Задание » Продолжите текст об ориентализме в России, начав сразу после его последнего предложения.

Исходный текст »
┄┄┄┄┄┄┄┄┄┄
Внутри этой сложной конфигурации, ориенталистские дискурсы самой России не могли, конечно, быть простыми или прямолинейными, будучи основаны на игре колониального и имперского различия. Западный образ России как двуликого сочетания азиатских и, условно говоря, германских характеристик, где агрессивные, деспотические, демонизированные элементы Востока доминировали над экзотическими и эротизированными, был интериоризирован и переосмыслен в русской интеллектуальной традиции. Это явственно видно в так называемой русской религиозной философии конца XIX века, которая использовала западный ориентализм неосознанно, как один из своих фреймов (Бердяев 2002). Это характерный симптом подчиненной империи, которая даже претендуя на глобальное духовное и трансцендентное превосходство, все равно ищет признания и любви Западной Европы.

Если в Европе ориентализм был довольно поздним инструментом для позитивной само-семиотизации в противовес выпавшему из времени, иррациональному и девиантному Востоку, в России конфигурация была иной. Представители российской элиты кодировали себя как европейцев, хотя и второсортных. В этом им помогала армия иностранцев, от Адама Олеария до Маркиза де Кюстина, обретавшихся в России в качестве носителей модерности и монополии на знание и образование, и насаждавших, наряду с другими элементами, расовые эпистемологические таксономии, на которых основывался ориентализм.
┄┄┄┄┄┄┄┄┄┄
Блок данных »
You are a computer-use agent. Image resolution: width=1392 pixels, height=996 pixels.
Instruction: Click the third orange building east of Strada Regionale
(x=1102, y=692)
┄┄┄┄┄┄┄┄┄┄
Ответ »
Даже знакомые всем по школьной программе и считающиеся «прогрессивными» российские мыслители XIX века, такие, как В. Белинский, Н. Добролюбов, Н. Чернышевский, А. Герцен, демонстрировали то, что можно назвать темной стороной российской социал-демократии и социализма. Это не что иное, как расизм и европоцентризм, отмеченные упрощенным социальным дарвинизмом и гегелевской философией истории в интерпретации восточных «иных». Один из часто повторяющихся мотивов в этом смысле — сравнение колонизированных Россией народов с животными, с природным миром, сведение их к сфере «antropos», а не «humanitas».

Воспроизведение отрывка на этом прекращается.